Overburden-driven Late Holocene Compaction in the Mississippi Delta

Zhixiong Shen1, Elizabeth L Chamberlain2, Torbjorn E Tornqvist3, Barbara Mauz4 and Samantha McKinley1, (1)Coastal Carolina University, Department of Marine Science, Conway, SC, United States, (2)Vanderbilt University, Dept. of Earth and Environmental Sciences, Nashville, TN, United States, (3)Tulane University of Louisiana, Department of Earth and Environmental Sciences, New Orleans, LA, United States, (4)University of Liverpool, School of Environmental Sciences, Liverpool, United Kingdom
Abstract:
Compaction of unconsolidated Holocene sediments is a major mechanism driving subsidence in large deltas.
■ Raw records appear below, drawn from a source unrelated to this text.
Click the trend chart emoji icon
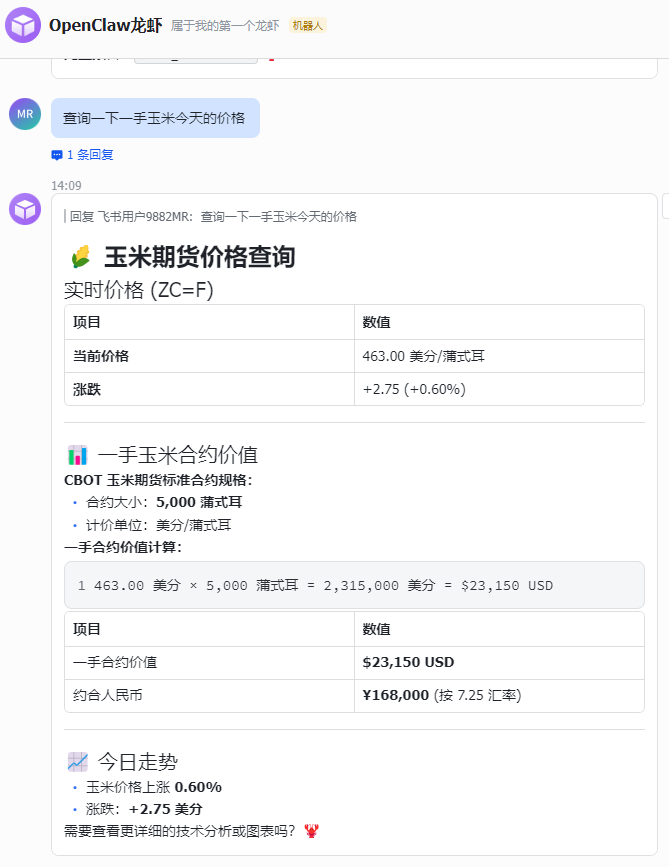 [78, 761]
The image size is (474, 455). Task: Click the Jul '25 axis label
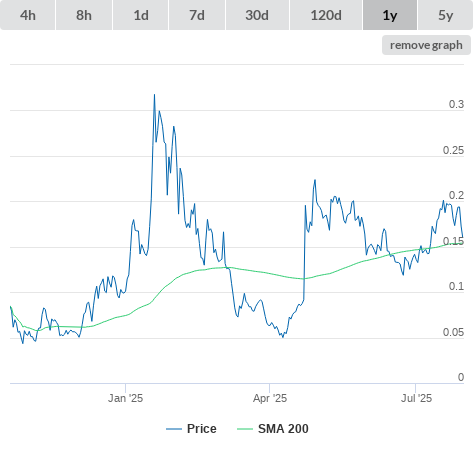[416, 398]
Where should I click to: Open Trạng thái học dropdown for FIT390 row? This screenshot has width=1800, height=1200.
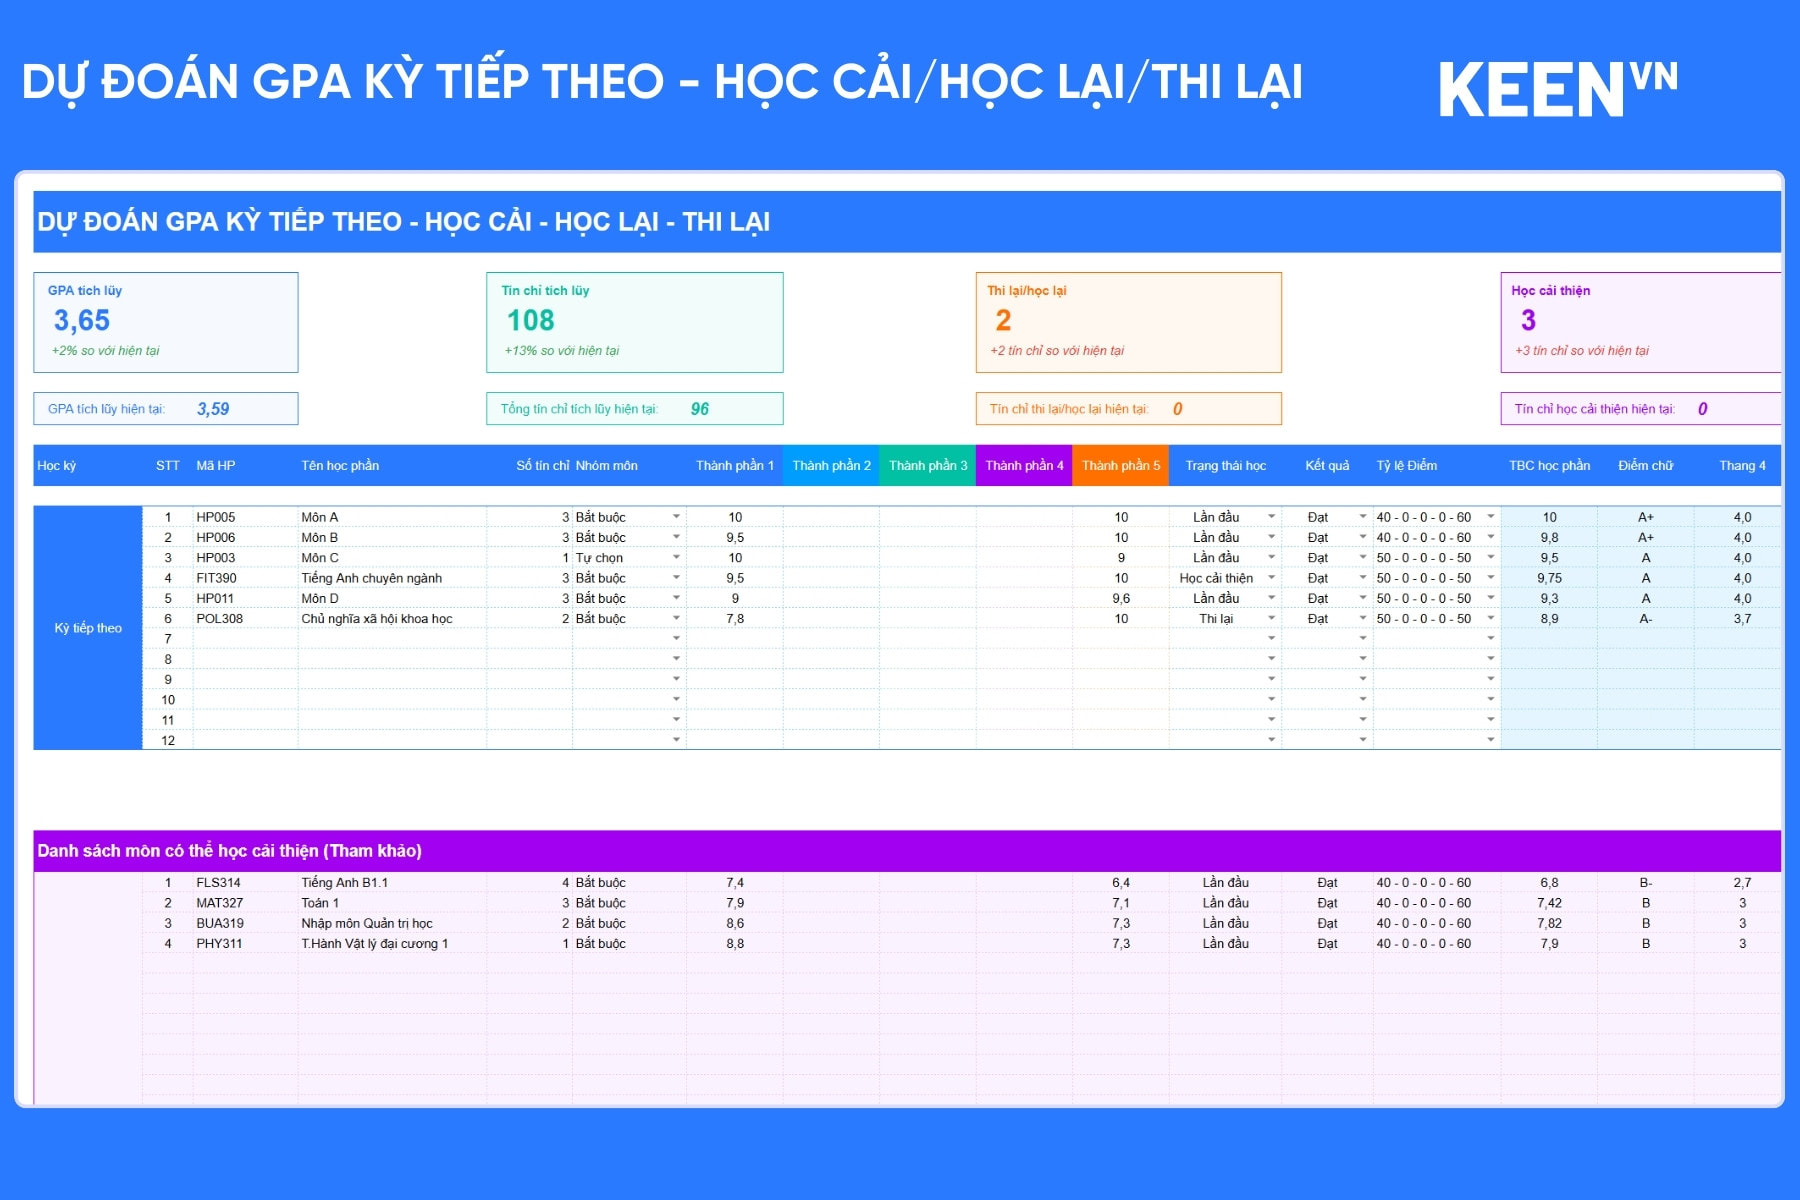pyautogui.click(x=1271, y=578)
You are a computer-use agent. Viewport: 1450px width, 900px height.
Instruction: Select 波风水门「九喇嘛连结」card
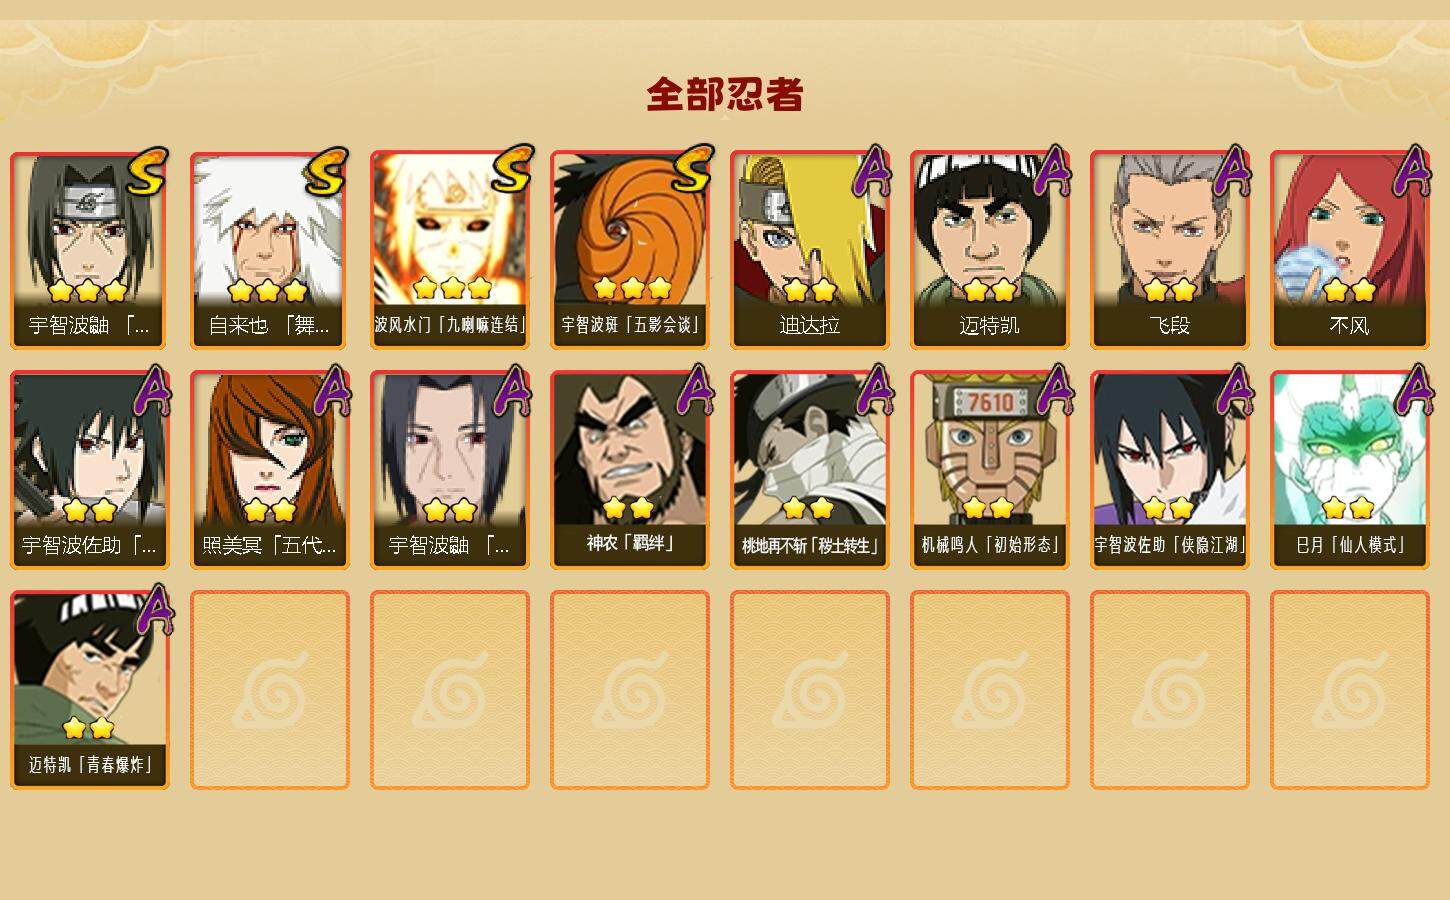450,250
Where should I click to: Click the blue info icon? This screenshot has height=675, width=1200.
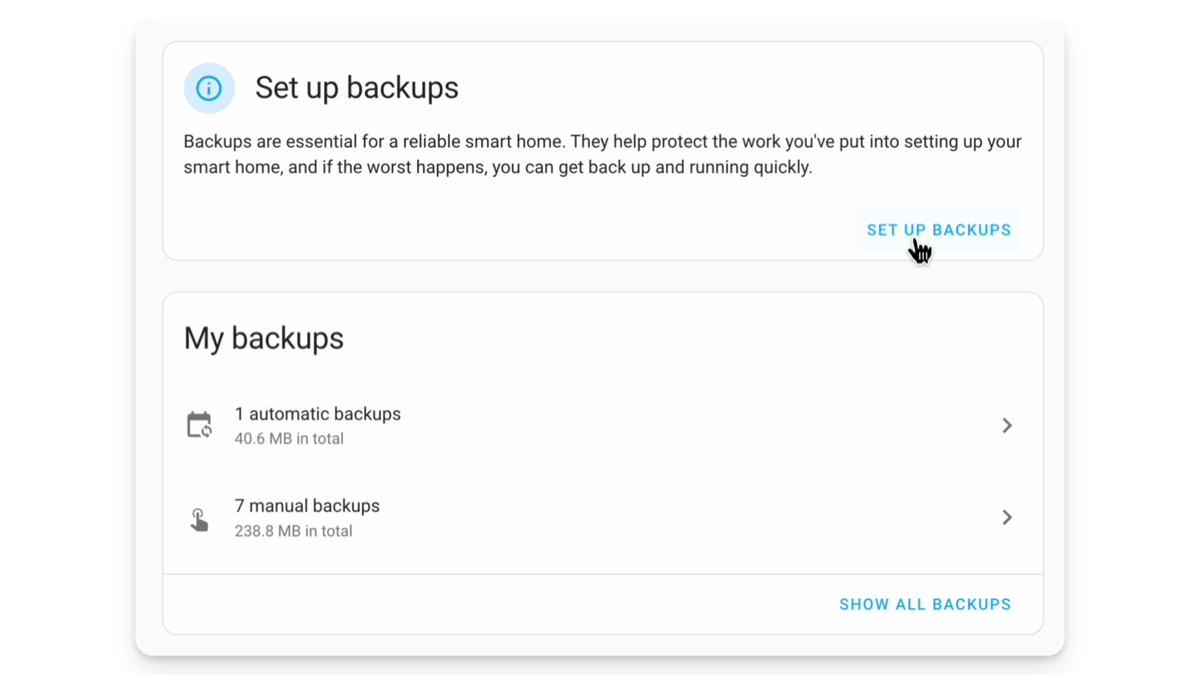tap(209, 88)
Previous studies have suggested that compaction-driven subsidence rates in the Mississippi Delta can be as high as 1 cm/yr. A correlation between geodetically derived subsidence rates (mostly from GPS measurements) and the thickness of Holocene sediments in the Mississippi Delta has been used to argue for a causal relationship between the two. So far, no geological data have been used to test this hypothesis.

Here we present rates of natural compaction of Holocene sediments beneath the transition from mouth-bar sand to overbank mud at 1 to 8 m below the surface along the downstream portion of Bayou Lafourche, an abandoned Mississippi River course. We find that these rates, averaged over 600 to 1500 years, are generally <2 mm/yr, smaller than compaction rates (1 to 5 mm/yr) reported at localities farther upstream along Bayou Lafourche. The rates of natural compaction decrease seaward and are positively correlated with the thickness of the overbank mud, but not with the thickness of the underlying Holocene strata. This suggests that the weight of the overburden exerts a first-order control on the measured compaction.

We infer that present-day rates of natural compaction along Bayou Lafourche may be even lower than the mean late Holocene rates because overbank sedimentation ceased when Bayou Lafourche was largely abandoned ~600 years ago. The much higher compaction rates along Bayou Lafourche as inferred from geodetic measurements may be a manifestation of infrastructure overburden, if not sourced from the compaction of the shallowest Holocene strata that is not captured in our data.